Five Studies After Joseph Albers

For SATB choir and solo piano.

Goethe’s colour triangle.

Josef Albers was an American artist and educator who developed an experimental way of studying and teaching colour. His book Interaction of Color (Yale University Press 1974) puts practice before theory and aims to help the artist develop a sensitivity for colour leading to an awareness of the interdependence of colour with form and shape. To achieve this Albers assembles a collection of exercises which require little but coloured paper and a pair of scissors. What Albers is doing is helping the student artist learn for him or herself about the affect of colour, its sensation; what the eye sees when particular colours and shapes come together.
Such experience can then form the basis of a personal vocabulary or practice that the artist can use within their own artistic vision. One of the devices that influenced Albers was the Colour Triangle or Pyramid devised by the poet Goethe in his Theory of Colour (1827). Albers teased out from this triangle a series of colour relationships that had particular expressive characteristics; he gave these names Lucid, Serious, Mighty, Serene, Melancholic. These titles describe particular groupings of colour that seem to contain the essence of particular emotional or psychological states. They provide a rich starting point for a musical invention linked to aspects of both colour and and communication.
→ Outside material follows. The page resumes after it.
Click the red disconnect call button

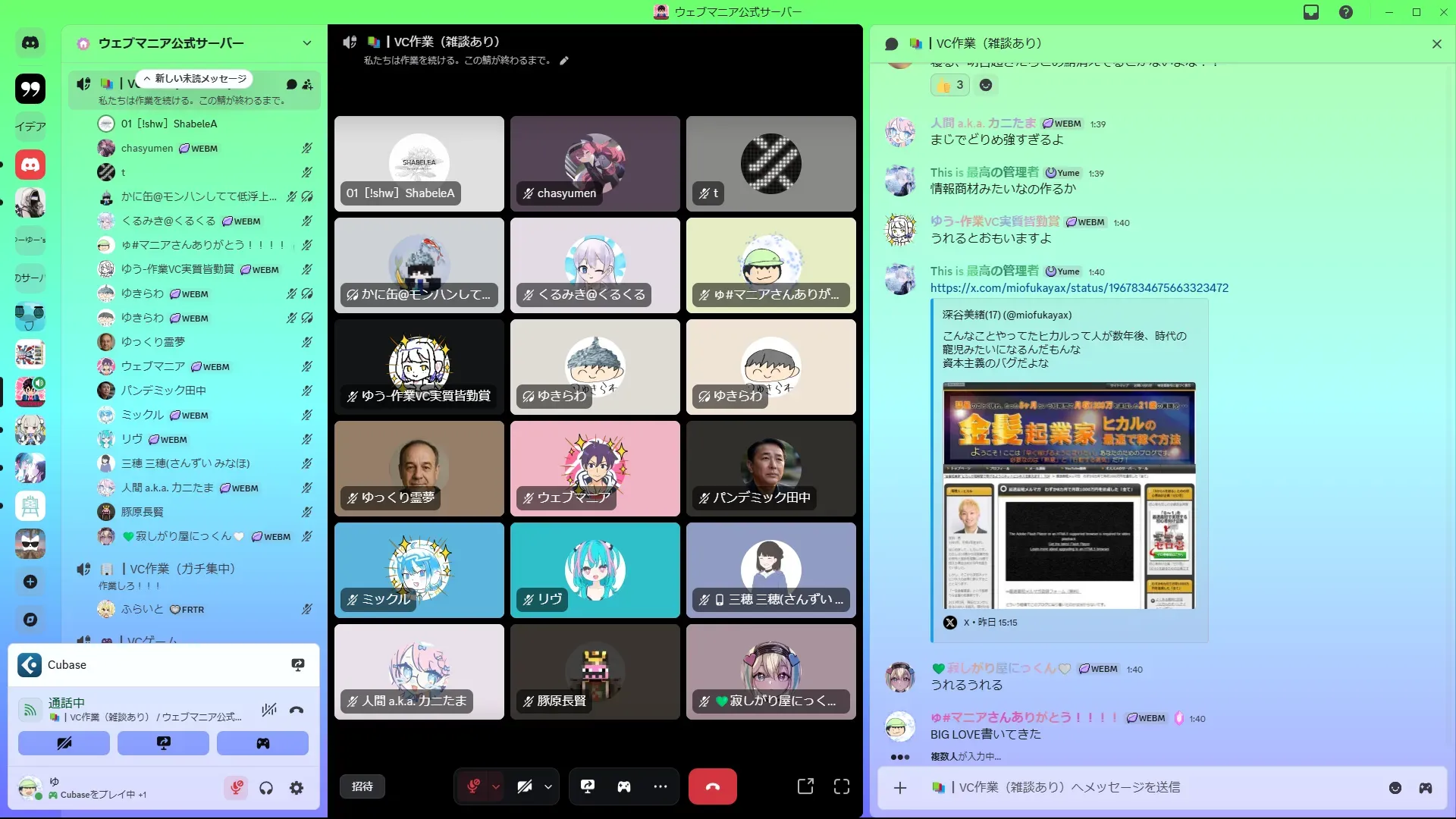coord(712,786)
The three remote ensembles performing Conversations in Colour

Five Studies after Josef Albers is written for SATB choir and solo piano lasting about 12 minutes. It has been realised from the composer’s inter-performance Conversations in Colour commissioned by BBC Wales for a major digital arts event devised by BBC Wales called Platfform 2001. The original composition was ‘a triangular exchange of sounds, visuals’ and music devised by Nigel Morgan and digital artist Jo Hyde. Produced by Andrew Burke and Jeremy Garside of RESOUND the education and community department of the BBC National Orchestra of Wales, it was first performed during a day-long experimental webcast in April 2001 and subsequently at the ILIOS Festival, Norway in 2002. The original score sets words by Josef Albers, Bridget Riley, Lucretius and Margaret Morgan and involved the forces of a chamber choir, a percussion ensemble, and an instrumental quintet led by members of a continuo trio of MIDI instruments along with electroacoustic music and interactive sound and visual processing.

from Mighty

Five Studies after Josef Albers is a new choral version of Conversations in Colour. It was devised to coincide with the revision of the musical strands of the original work. It imagines the choral part afresh, dispensing with the use of microphones and amplification, and reworking all the spoken and whispered passages into pitched music. In doing so the rhythmical content has often been altered or expanded.
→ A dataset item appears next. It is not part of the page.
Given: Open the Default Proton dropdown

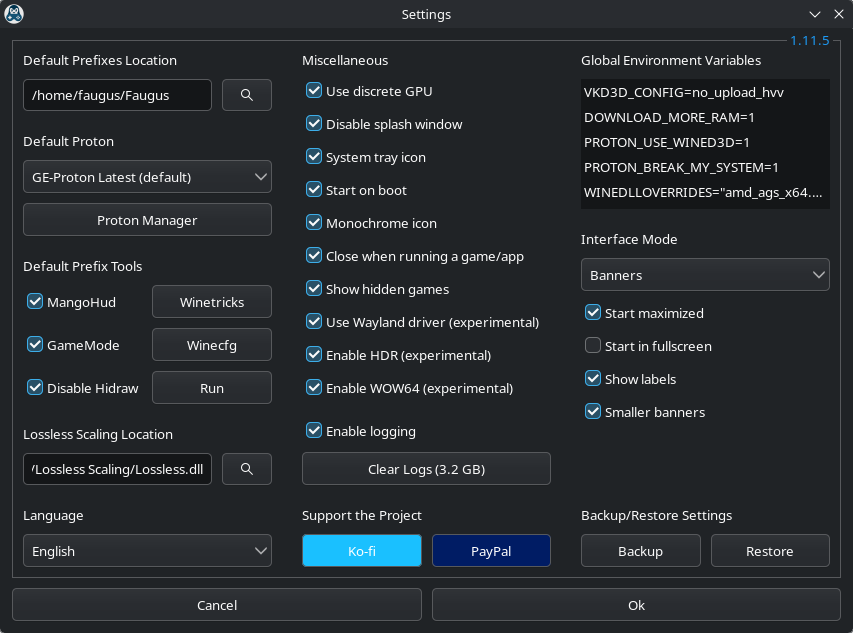Looking at the screenshot, I should click(147, 177).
The music focuses on the notion of harmony as musical colour, specifically the interaction of one chord with another, and this in very much the same spirit as Albers’ own experiments. Proximity via duration, intensity of dynamics, the play of register, the use of inversion and transposition are all explored.

The work is intended for either four solo singers or a chamber choir of no more than 30 singers. Tempo, dynamics and articulation indicated should be considered as a guide, no more. The piano part should not be regarded as an accompaniment: it rarely provides any cues for or doubling of the choral part. Players who undertake this score are advised to study the composer’s work for solo piano The Goethe Triangle.

from Melancholic

The text of the Five Studies is taken variously from: Albers’ haiku-like poems, an interview with artist Bridget Riley recalling her personal journey towards working with and understanding colour, and a poetic rendering by Margaret Morgan of words by Lucretius. These texts along with images by Josef Albers can be viewed in the web presentation that accompanies Conversations in Colour.